## Provided text

One of the pioneers in Veterinary Hospice, Dr. Tami Shearer, created a 5 Step template so no part of the pet's care would get overlooked. This template is widely used today. It acts as a check and balance system to insure all is being done for a gravely ill or dying pet. It places strong emphasis on the psychosocial concerns of the pet owner.

These five steps help us complete a thorough assessment of your pet and your family’s needs.
The steps include:

1. Evaluation of your needs, beliefs, and goals for the pet
2. Education about your pet’s disease processes
3. Development of a personalized plan for your pet and your family
4. Application of palliative and hospice care techniques
5. Emotional support during your pet’s care process, as well as after death

Steps 1-3 are completed during the initial in-depth evaluation by Dr Bryant and Chelsea CVT. We will talk to you about your pet’s history and current issues, as well as your feelings and philosophies regarding comfort care near the end of life.

During this time, we will observe your pet in his or her environment, access his pain and discomfort levels, nutrition and hydration concerns, hygiene and mobility challenges, social considerations (i.e. is your pet able to comfortably and safely interact with the family or are they isolated due to safety or hygiene concerns), and joy in daily activities.

We will speak with you about the specific disease process your animal is experiencing, as well as the expected course and direction of the disease.

After this in-depth evaluation Dr Bryant will be able to let you know if palliative and hospice care is indeed a humane and reasonable option for your pet and if so begin to formulate a personalized plan, knowing that you and your family’s capabilities and beliefs play a crucial role in the success of a palliative and hospice care plan.

## Task instructions
Write what comes next in the text on veterinary hospice care, picking up after its final sentence. The entries that come after this text play no part here.

(Collected data entries)
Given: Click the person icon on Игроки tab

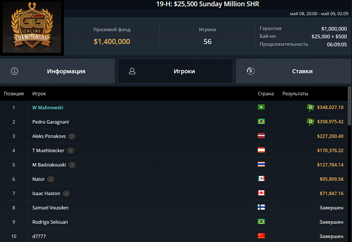Looking at the screenshot, I should [x=132, y=71].
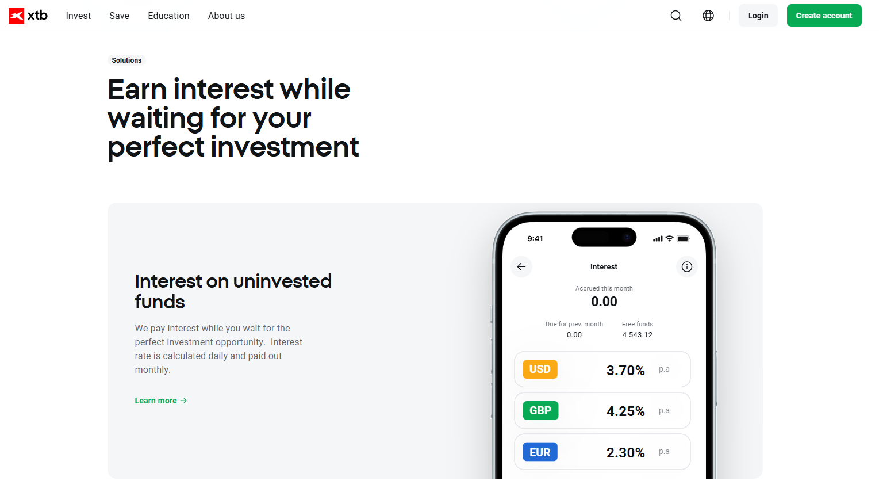Expand the About us menu

[227, 16]

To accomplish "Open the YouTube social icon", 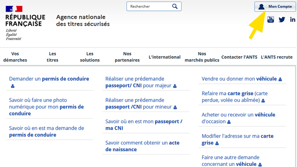I will (271, 20).
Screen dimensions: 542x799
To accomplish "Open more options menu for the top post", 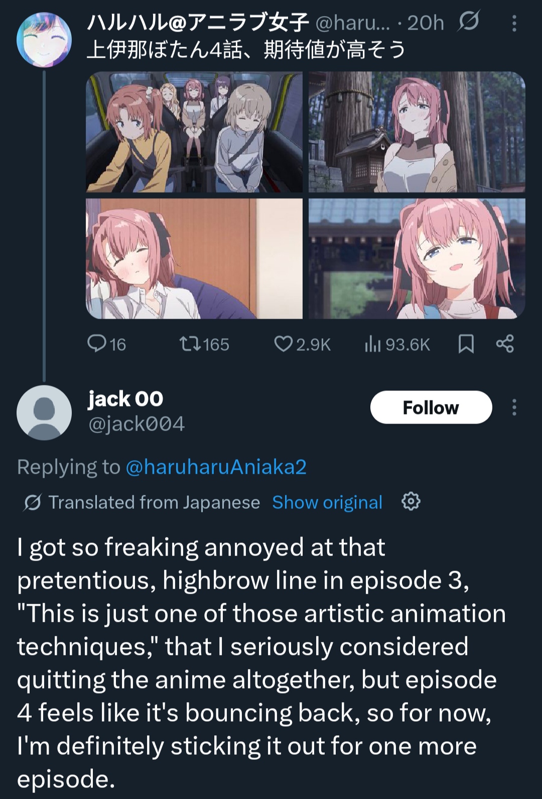I will tap(514, 23).
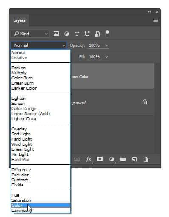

## Response
We will teach you proper nursing and comfort care techniques, educate you about medical therapies used, and about appropriate environmental modifications in the home. We will assign your pet to a level of care which will guide your expectations for follow-up visits and communications. This aspect is key to making sure that we are continuing to provide you with and educate you about the most appropriate, compassionate, and humane care possible for your beloved companion.

Palliative Care. Pet needs care for comfort and pain management in daily activities.

Early Hospice (Stage I Hospice). Pet has a diagnosis of a terminal illness. There is a more intensive need for monitoring and management of nutrition, hydration, pain, mobility, and nursing care.

Advanced Hospice (Stage II Hospice). Last stage of life. Pet may be unable to get up, needing to be cleaned and turned regularly. Intensive nursing care, monitoring, and pain management is required.

You will have our ongoing support to evaluate your pet’s quality of life and to help with the inevitable question of when the time is right to elect humane euthanasia. In addition to patient considerations, there are many pet owner and family factors that play a role in this decision. It is often a very difficult decision to make. Feelings of anxiety and guilt are common and may actually intensify after the loss of a beloved pet.

Grieving and the need for emotional support can begin the moment a pet is diagnosed with a terminal illness. We will provide you with resources for grief support in this difficult time.